Moody's says Latin American high-yield default rate reaches 4.2%

By Angela McDaniels

Tacoma, Wash., Aug. 20 - Moody's Investors Service said the default rate for speculative-grade Latin American companies was 4.2% in the past year, its highest level since June 2010, when it stood at 4.4%.

During the coming year, modest regional and global economic growth will present challenges for Latin American issuers, the agency predicted. The forecast for the region's speculative-grade default rate in the next 12 months is 3.3%, compared with 2.5% for global corporates.

"Seven Latin American companies with Moody's-rated debt have defaulted since this time last year, for a total of $3.05 billion," Steffen Sorensen, Moody's vice president - senior analyst, said in an agency news release. "Of these, two are from Brazil and five from Mexico, with the failed Brazil-based Banco Cruzeiro do Sul [SA] the largest corporate default by volume in the region since 2002."

In Moody's view, most notable in the past year were the defaults in the Mexican homebuilding industry. Corporacion GEO SAB de CV, Urbi Desarrollos Urbanos SAB de CV and Desarrolladora Homex SAB de CV missed interest payments. The three builders were dependent on home sales where buyers required subsidies from the government in order to purchase homes, but following elections last year the subsidy and mortgage allocations were disrupted as new heads of the major housing agencies were named, the agency said. For the three homebuilders that pursued sales of subsidized government housing, liquidity dried up.

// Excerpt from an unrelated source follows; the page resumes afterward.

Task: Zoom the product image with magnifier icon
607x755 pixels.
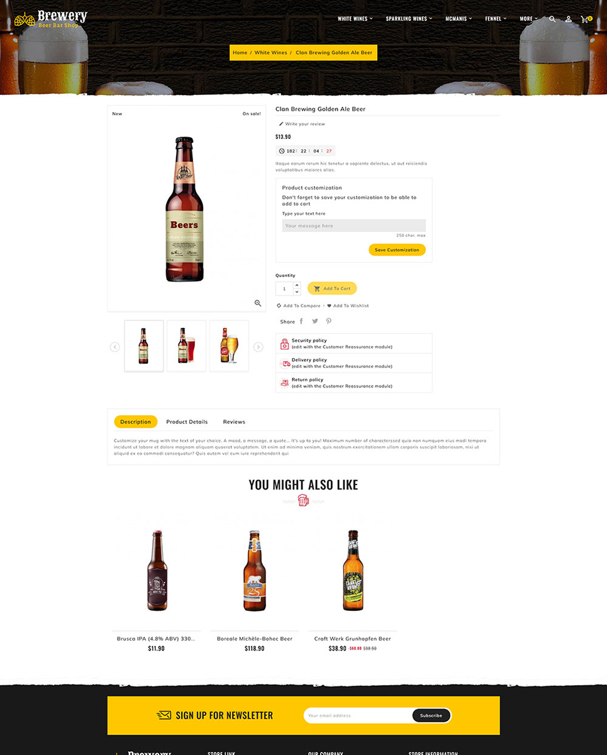Action: click(258, 303)
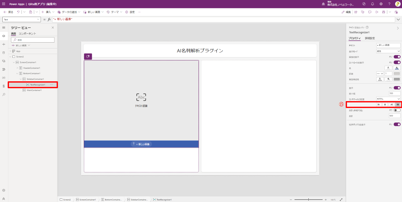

Over the past year, rating downgrades have been more numerous than upgrades in Latin America, Moody's said. Despite a fall in the average senior unsecured rating, investment-grade ratings were held by 43.5% of the companies, slightly higher than at this time last year.

Moody's had rated the debt of 336 companies in 21 Latin American countries by the end of July, a 10% increase during the year. The majority of new issuers were based in Brazil and Peru.